* **DATA PROVIDED**
========

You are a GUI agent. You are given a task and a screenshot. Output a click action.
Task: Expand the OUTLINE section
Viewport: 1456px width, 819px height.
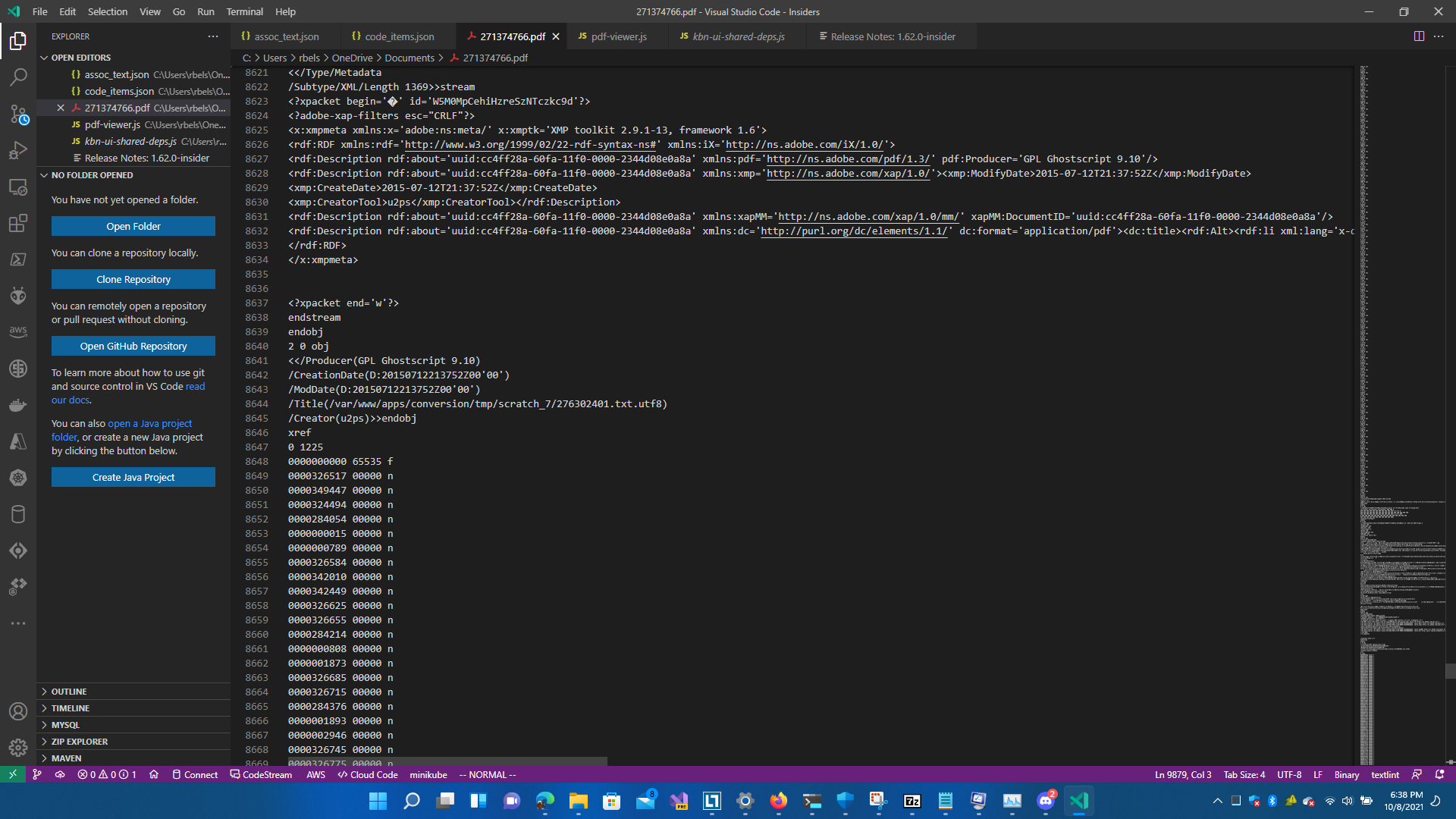pyautogui.click(x=70, y=691)
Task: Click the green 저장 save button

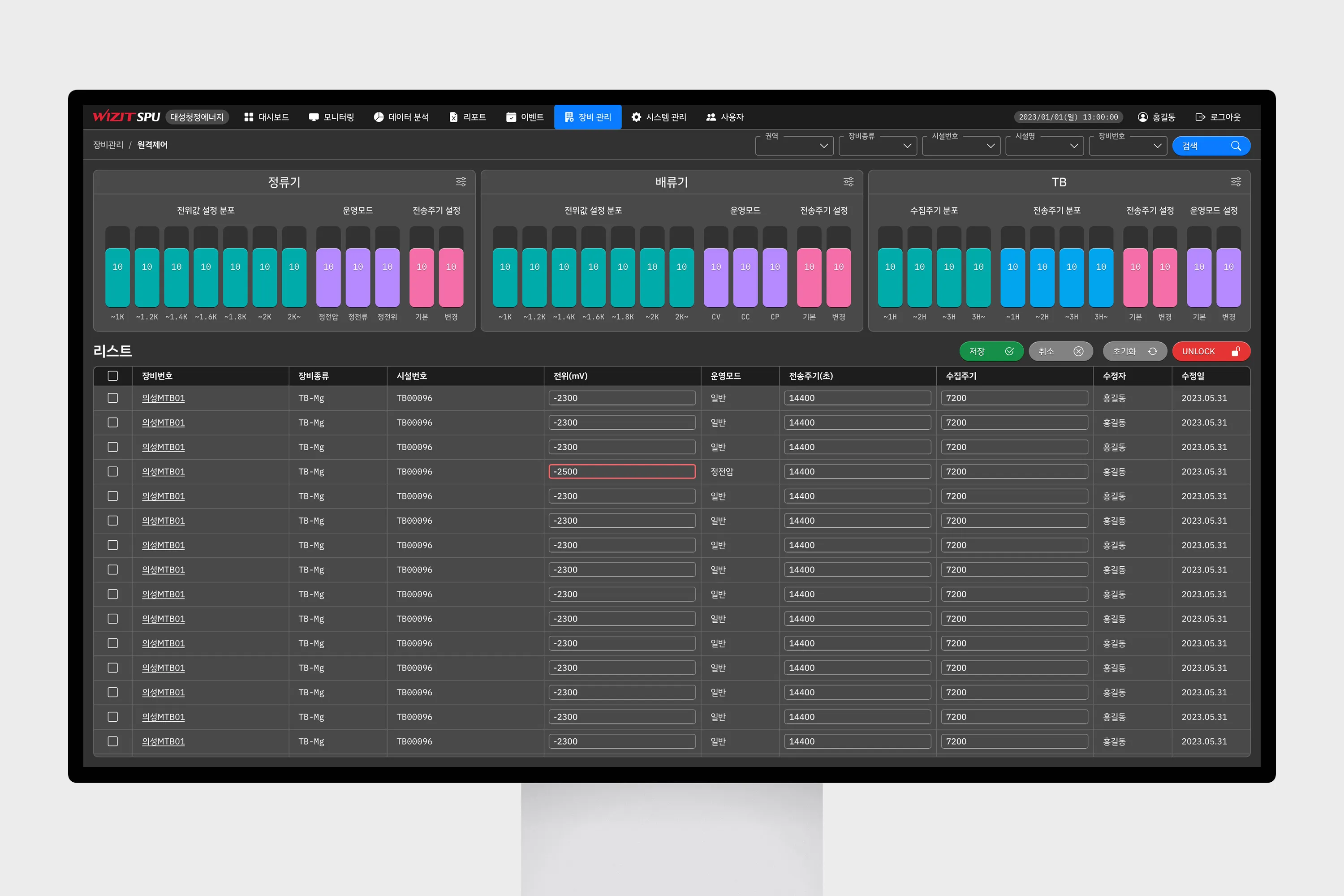Action: point(991,351)
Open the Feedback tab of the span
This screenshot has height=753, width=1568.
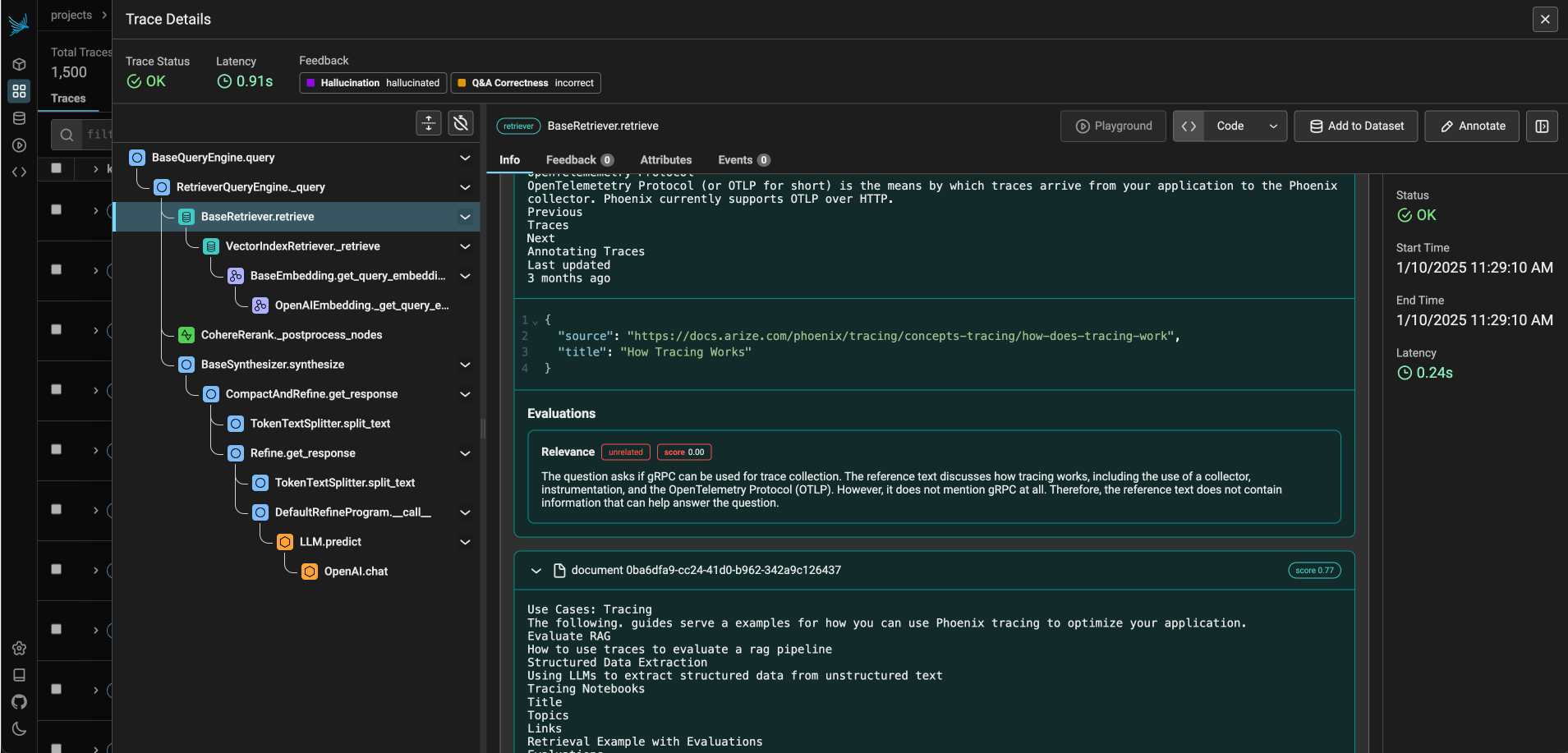coord(572,159)
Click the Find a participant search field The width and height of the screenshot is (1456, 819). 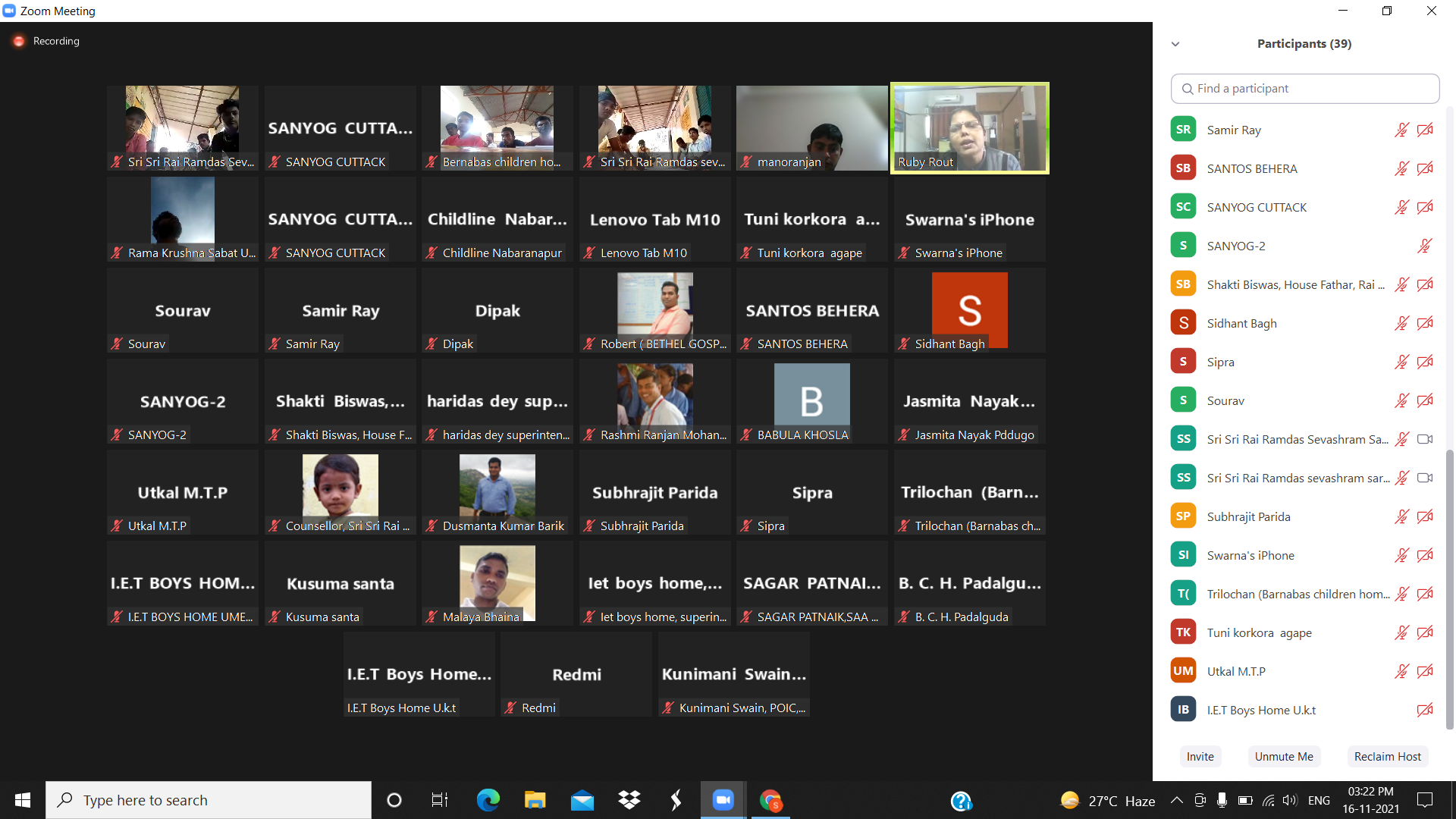[1305, 89]
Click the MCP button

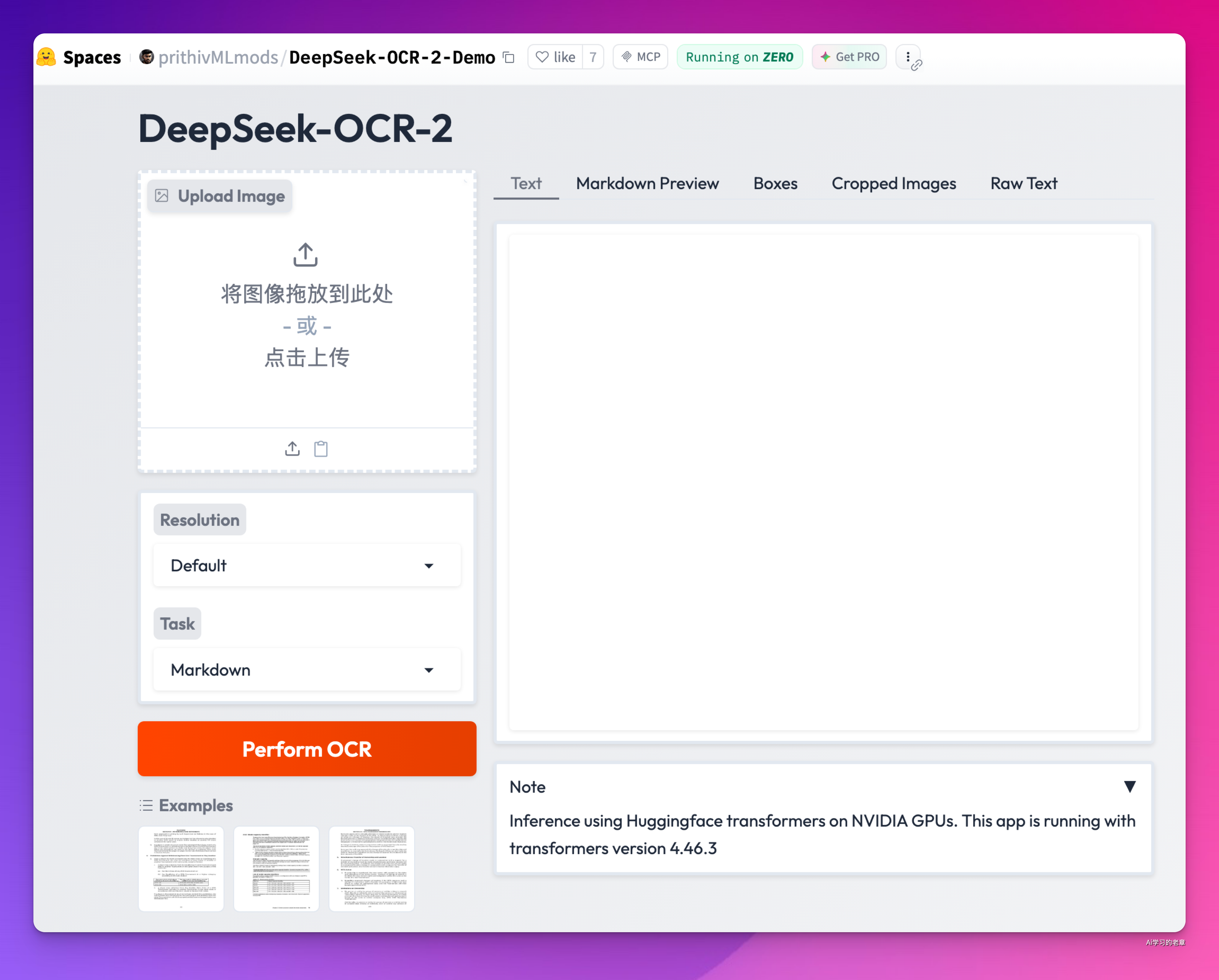[x=641, y=57]
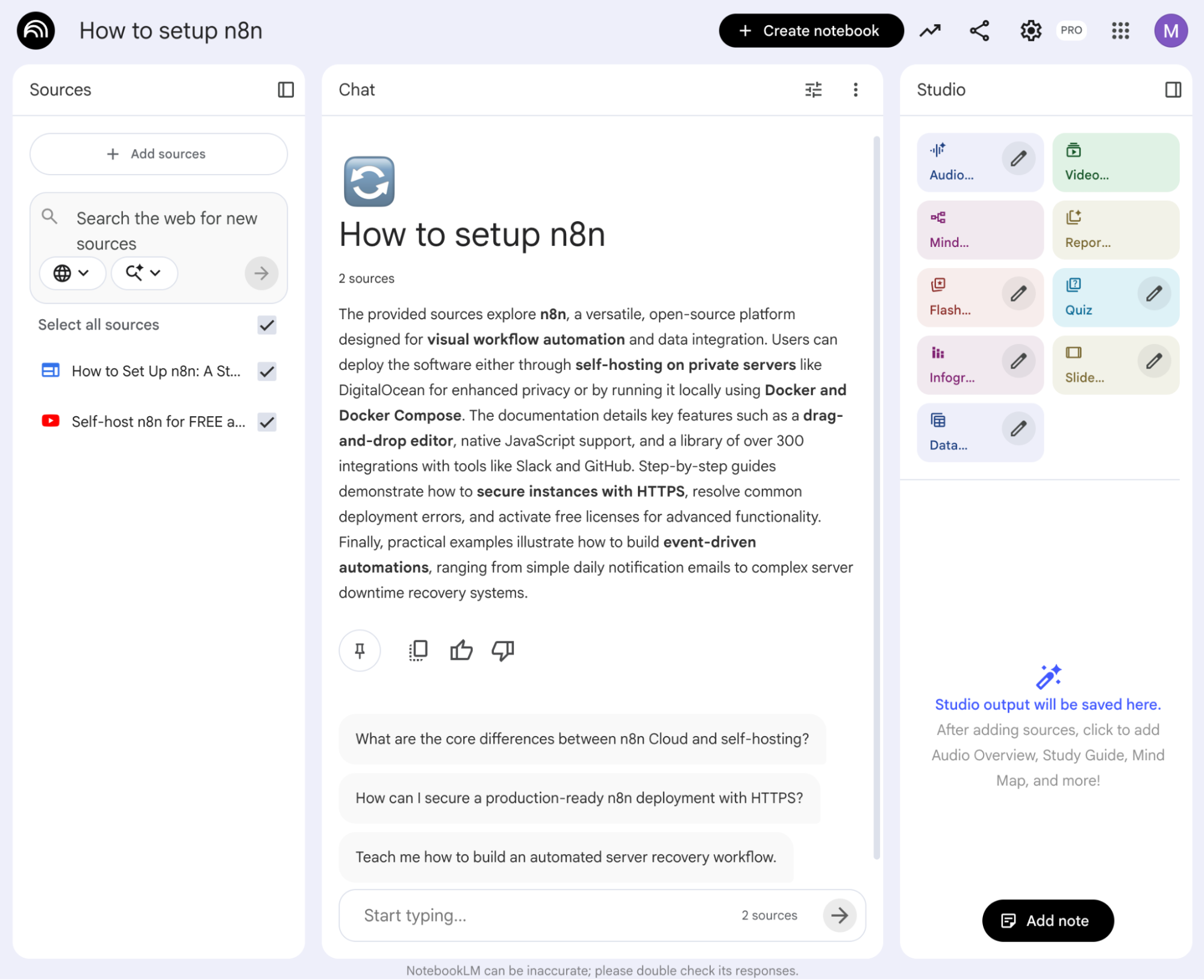Click inside the Start typing chat field
The image size is (1204, 980).
[x=512, y=915]
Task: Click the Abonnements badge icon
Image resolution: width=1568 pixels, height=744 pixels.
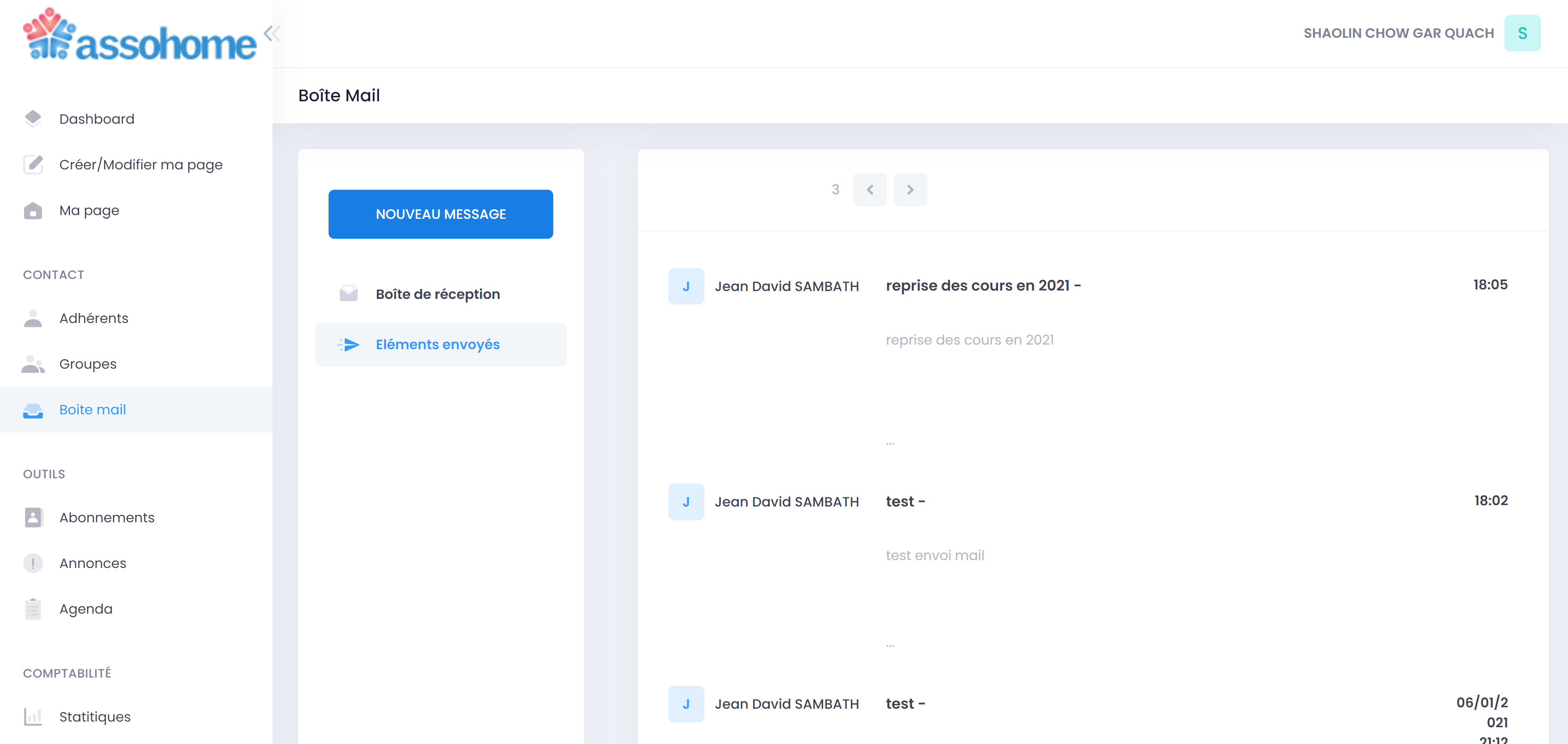Action: pos(33,517)
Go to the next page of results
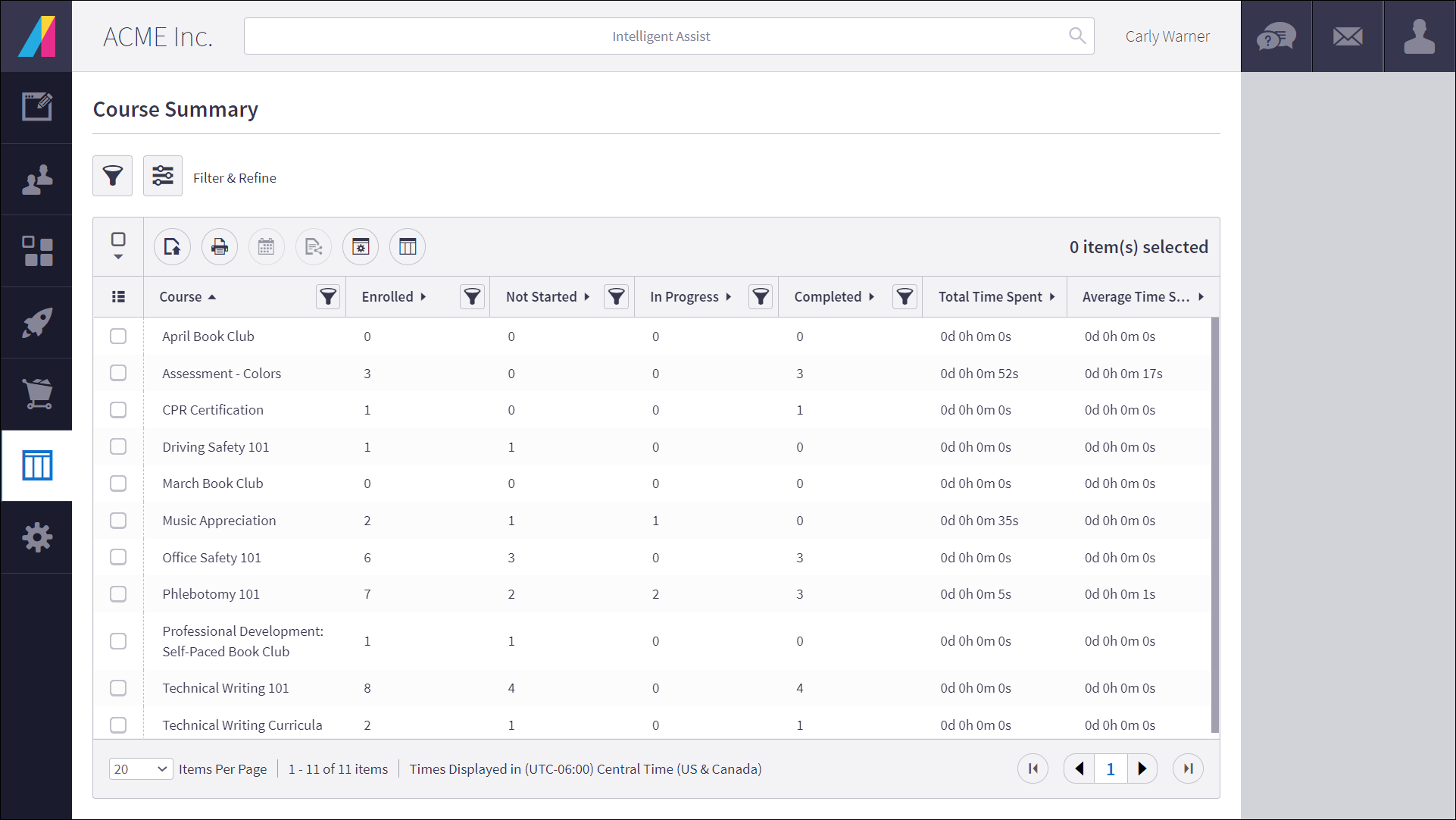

========

* **TASK INSTRUCTIONS**
Print each line of the listing, starting at its first and ending with the line that holds "Open the Feedback tab of the span", but skip any pictures.

* **RESPONSE BELOW**
You are a GUI agent. You are given a task and a screenshot. Output a click action.
Task: Expand the OUTLINE section
Viewport: 1456px width, 819px height.
pyautogui.click(x=70, y=691)
Task: Click the green 저장 save button

Action: point(991,351)
Open the Feedback tab of the span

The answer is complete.